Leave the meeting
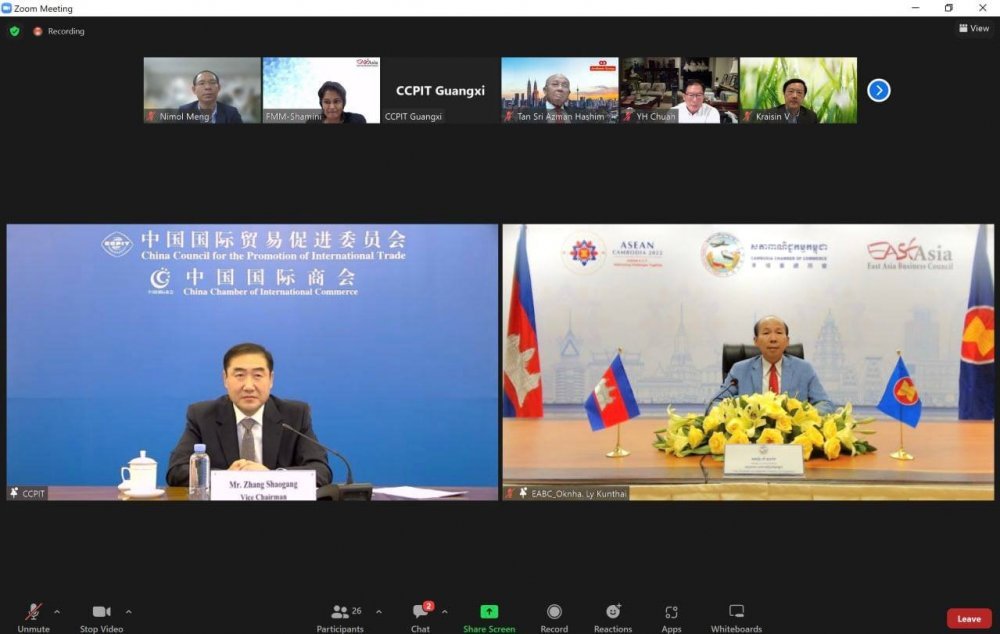 [968, 618]
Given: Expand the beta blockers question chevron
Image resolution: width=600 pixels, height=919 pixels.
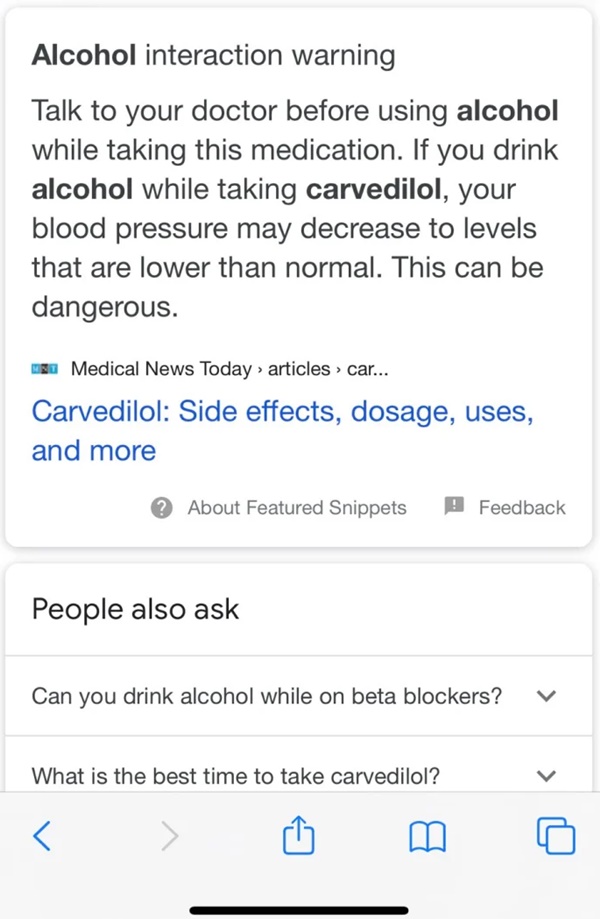Looking at the screenshot, I should coord(546,696).
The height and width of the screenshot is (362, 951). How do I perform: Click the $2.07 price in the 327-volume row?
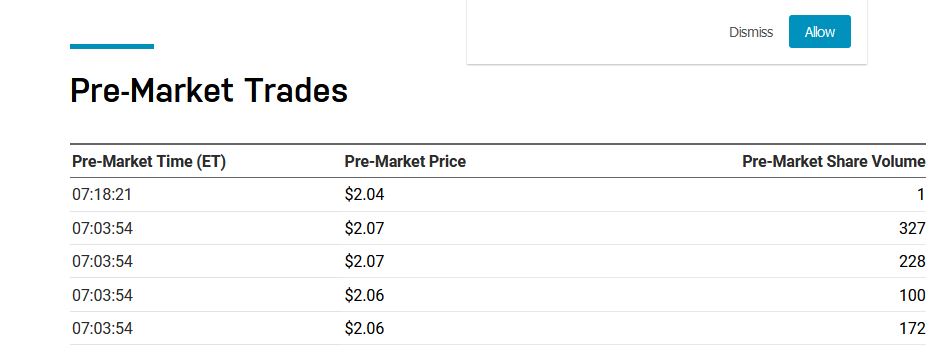[364, 228]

□ □ □

Print each record exactly as it stands, leaving the images out.

Leave the meeting
 [968, 618]
Given: Expand the beta blockers question chevron
Image resolution: width=600 pixels, height=919 pixels.
Looking at the screenshot, I should coord(546,696).
The height and width of the screenshot is (362, 951). How do I perform: Click the $2.07 price in the 327-volume row?
[364, 228]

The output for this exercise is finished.